Could you filter the records below and return each line that holds "dimensions"?
- - -
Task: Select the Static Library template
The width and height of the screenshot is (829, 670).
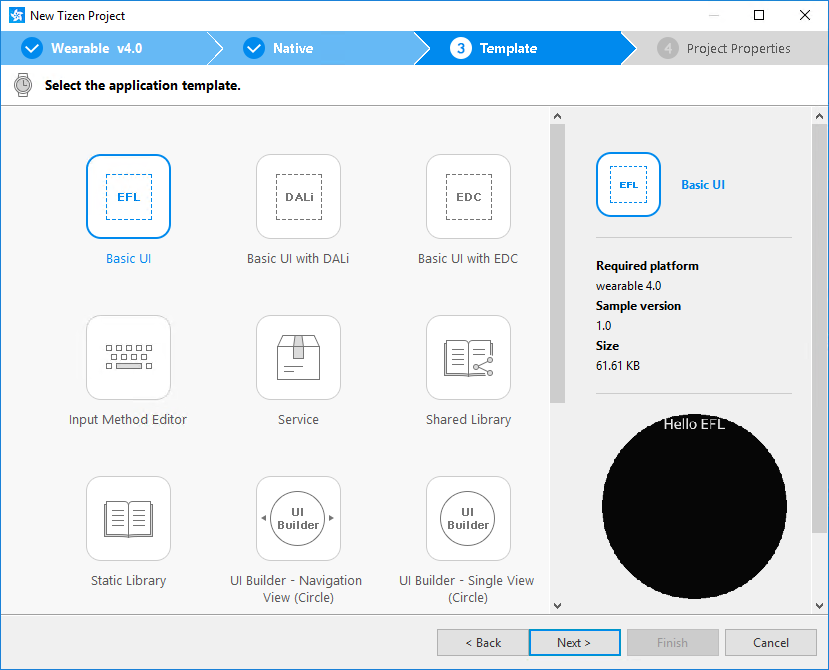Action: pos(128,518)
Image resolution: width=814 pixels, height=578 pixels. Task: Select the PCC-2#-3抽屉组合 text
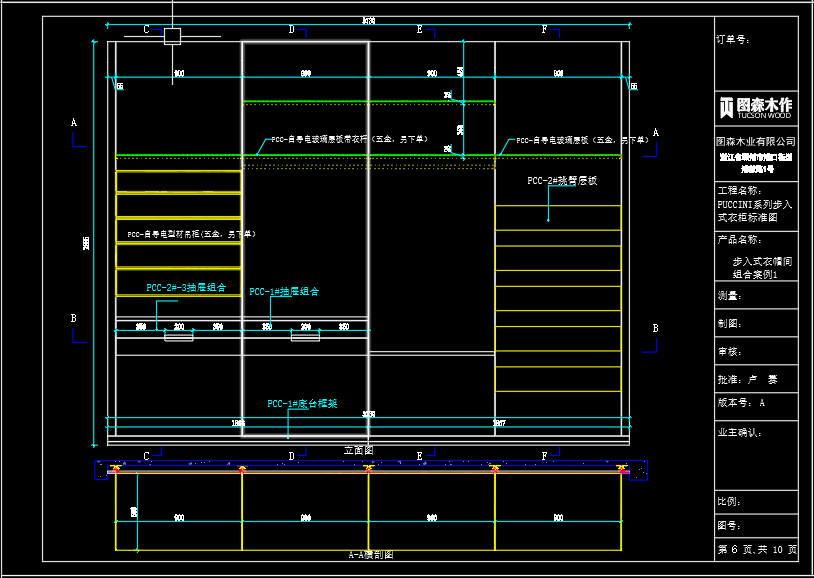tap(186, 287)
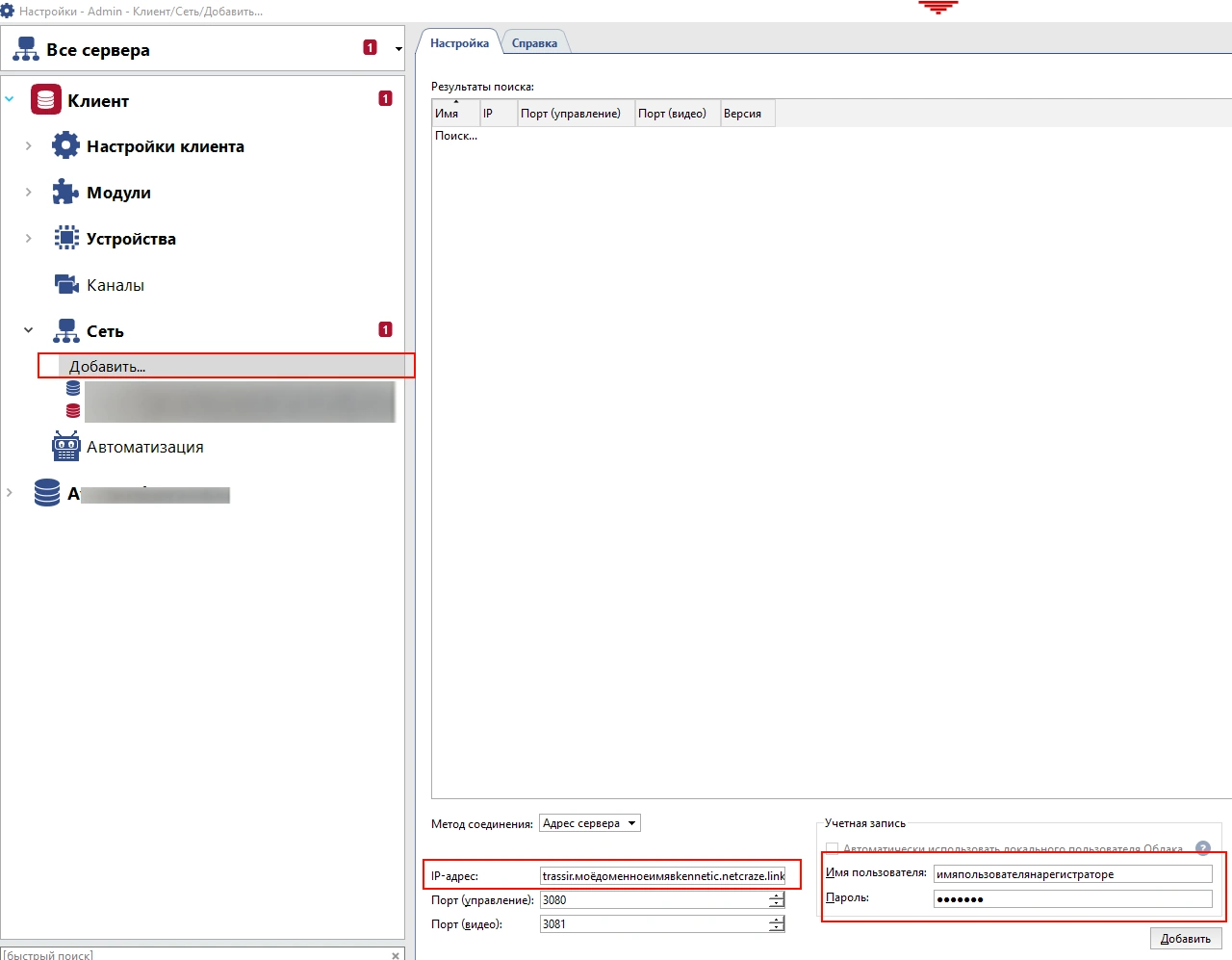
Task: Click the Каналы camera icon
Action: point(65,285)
- - -
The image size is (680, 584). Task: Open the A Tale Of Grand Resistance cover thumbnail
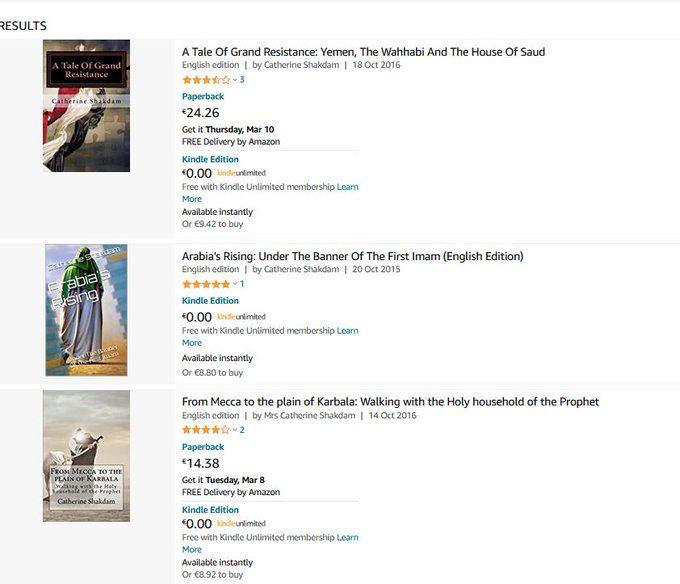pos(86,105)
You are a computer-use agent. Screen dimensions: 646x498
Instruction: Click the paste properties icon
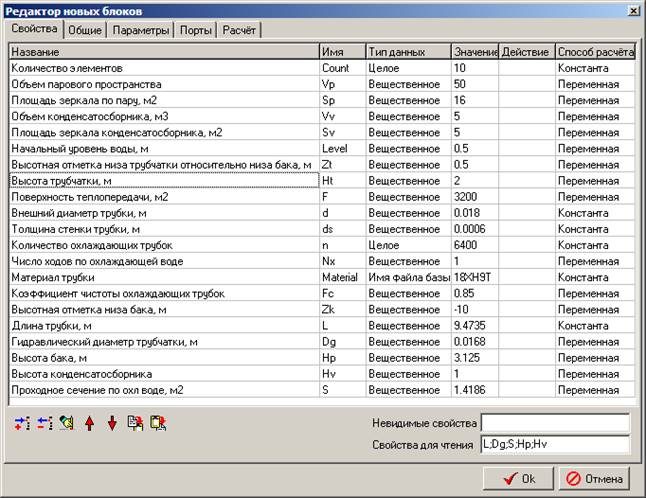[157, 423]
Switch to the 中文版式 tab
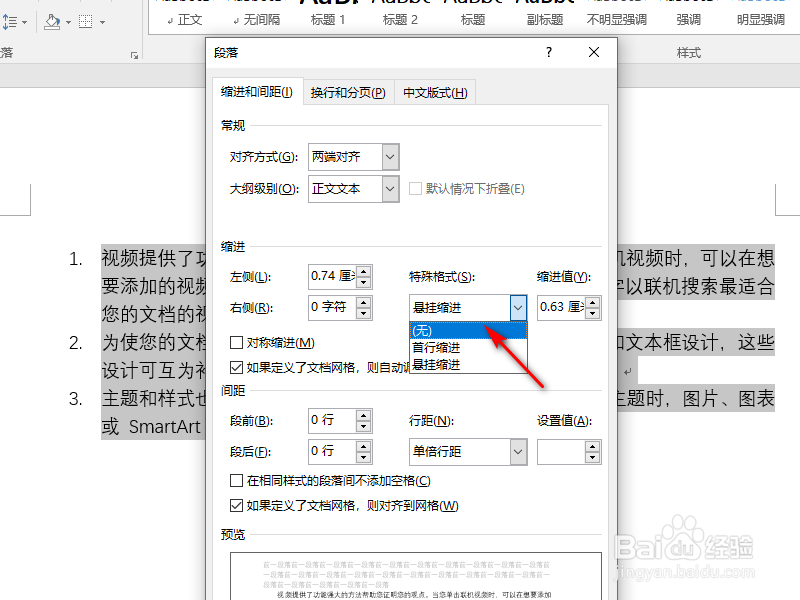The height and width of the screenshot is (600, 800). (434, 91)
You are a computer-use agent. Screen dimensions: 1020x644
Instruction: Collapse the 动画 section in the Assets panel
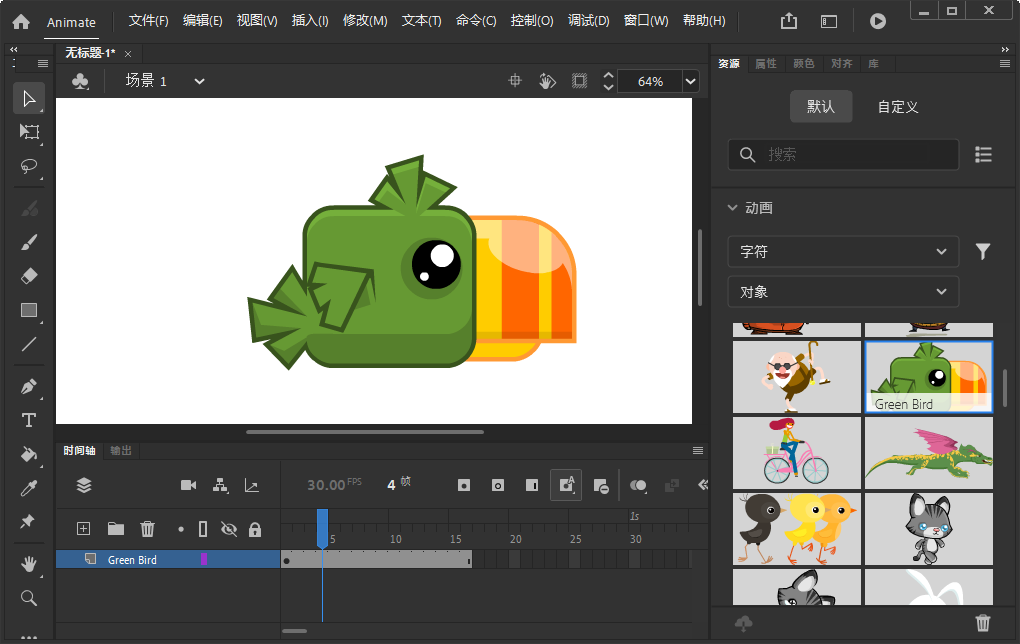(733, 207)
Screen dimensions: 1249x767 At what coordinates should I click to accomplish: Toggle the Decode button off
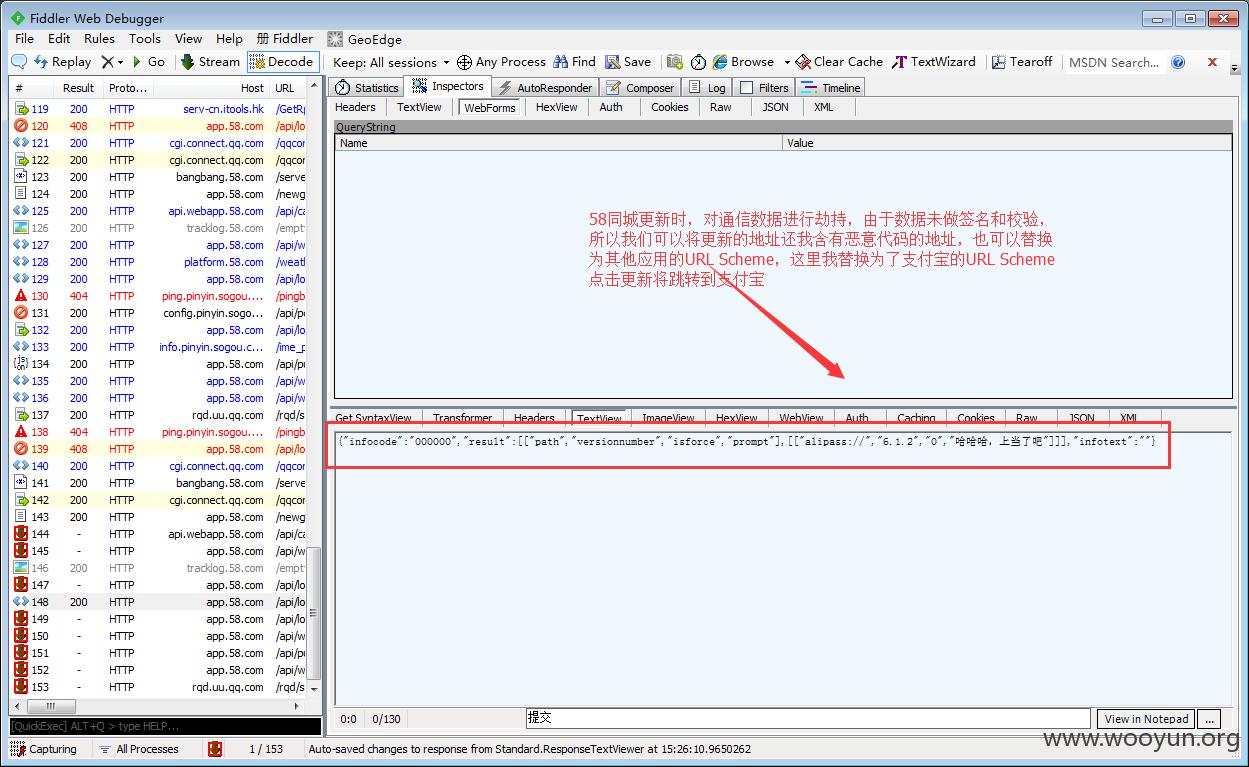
- - -
● **Result of the task**:
You are a computer-use agent. Screen dimensions: 646x498
You are a computer-use agent. Screen dimensions: 1020x644
Screen dimensions: 1249x767 At what coordinates should I click to accomplish: Toggle the Decode button off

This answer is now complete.